Below are some records. Print exactly the lines between the one holding "Task: Click the blue minus circle icon" and the one holding "Given: Switch to the 'all' view", inclusive, and nothing else.

## Given records
- - -

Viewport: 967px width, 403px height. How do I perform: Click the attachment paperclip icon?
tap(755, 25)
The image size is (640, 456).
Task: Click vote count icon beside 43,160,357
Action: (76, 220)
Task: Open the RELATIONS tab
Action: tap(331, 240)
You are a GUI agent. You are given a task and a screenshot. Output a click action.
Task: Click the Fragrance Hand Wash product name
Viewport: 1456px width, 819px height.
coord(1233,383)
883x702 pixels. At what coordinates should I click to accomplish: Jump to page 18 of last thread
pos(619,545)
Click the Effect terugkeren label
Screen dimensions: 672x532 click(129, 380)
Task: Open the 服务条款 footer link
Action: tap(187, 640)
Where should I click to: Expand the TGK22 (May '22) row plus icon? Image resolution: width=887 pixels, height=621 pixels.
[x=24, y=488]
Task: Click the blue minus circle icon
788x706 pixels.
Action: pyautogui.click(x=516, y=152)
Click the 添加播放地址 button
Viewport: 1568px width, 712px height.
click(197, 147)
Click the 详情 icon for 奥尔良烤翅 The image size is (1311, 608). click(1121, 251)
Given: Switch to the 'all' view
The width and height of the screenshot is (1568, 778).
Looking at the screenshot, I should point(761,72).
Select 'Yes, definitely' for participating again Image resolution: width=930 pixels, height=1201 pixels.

- - -

## Result of this exercise
Task: Click the blue minus circle icon
788x706 pixels.
Action: pyautogui.click(x=516, y=152)
Click the 添加播放地址 button
Viewport: 1568px width, 712px height.
click(197, 147)
Click the 详情 icon for 奥尔良烤翅 The image size is (1311, 608). click(1121, 251)
Given: Switch to the 'all' view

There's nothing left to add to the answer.